[Exercise aim] Can you put each line of the rows below into a Markdown table with the columns "No." and "Line", skipping blank lines and leaving out the pictures?
* Start Material shown *
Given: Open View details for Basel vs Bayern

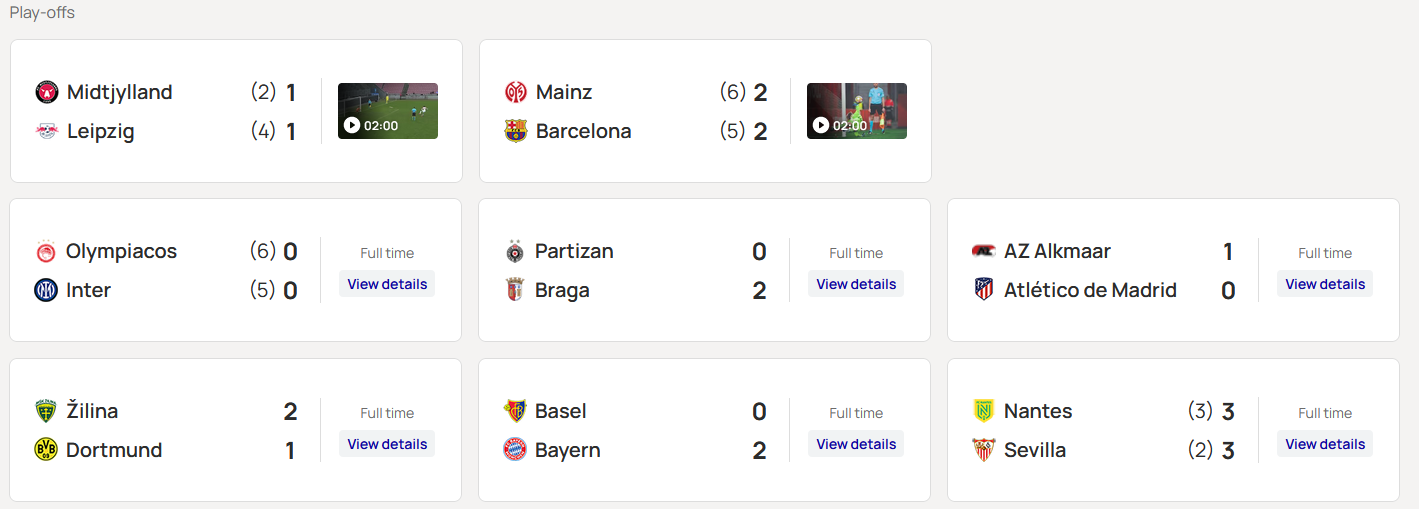Looking at the screenshot, I should tap(856, 444).
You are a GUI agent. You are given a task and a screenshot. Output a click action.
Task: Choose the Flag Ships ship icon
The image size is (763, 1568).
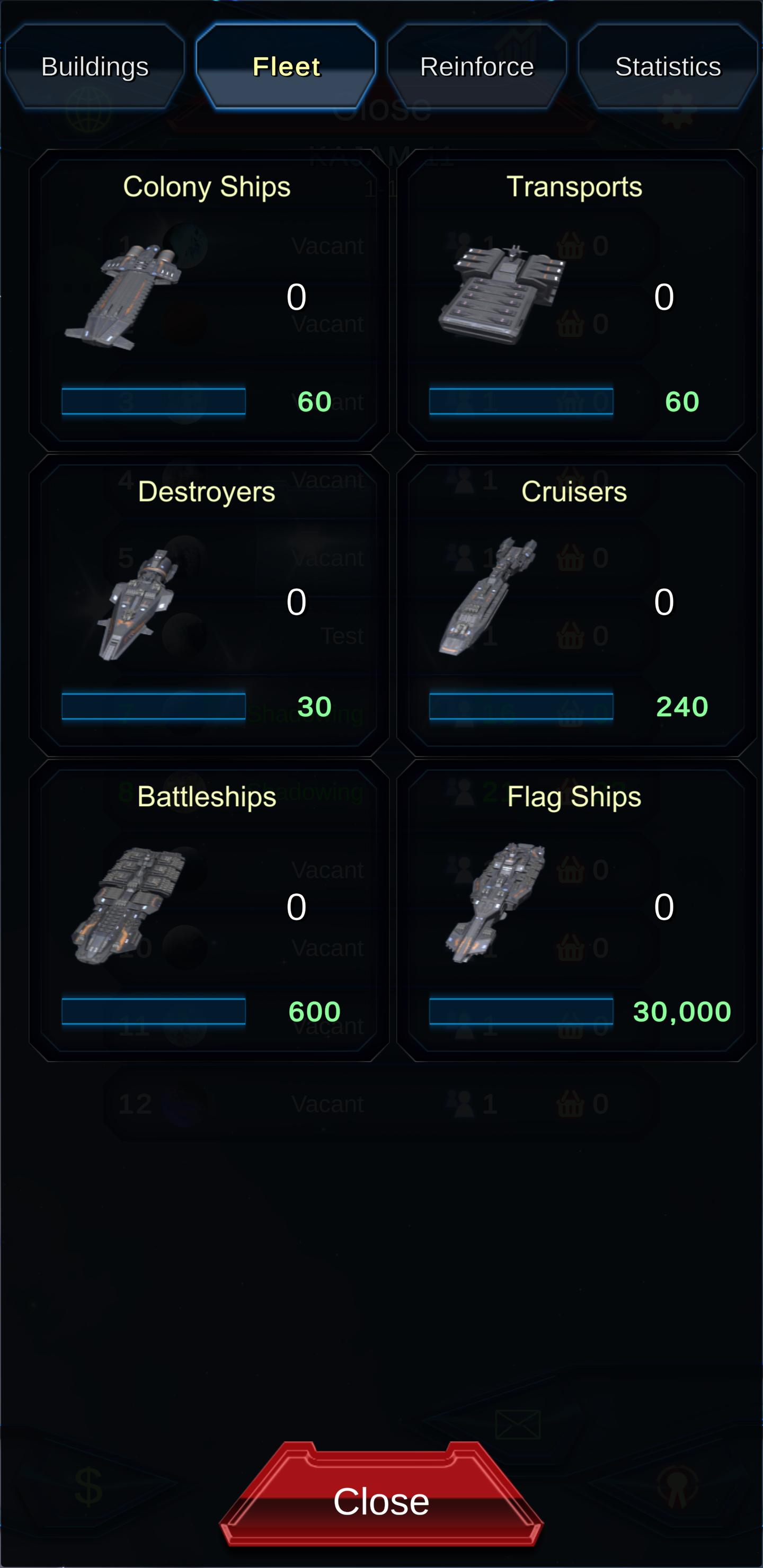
* End Material shown *
[Answer to the task]
| No. | Line |
|---|---|
| 1 | Given: Open View details for Basel vs Bayern |
| 2 | Looking at the screenshot, I should tap(856, 444). |
| 3 | You are a GUI agent. You are given a task and a screenshot. Output a click action. |
| 4 | Task: Choose the Flag Ships ship icon |
| 5 | The image size is (763, 1568). |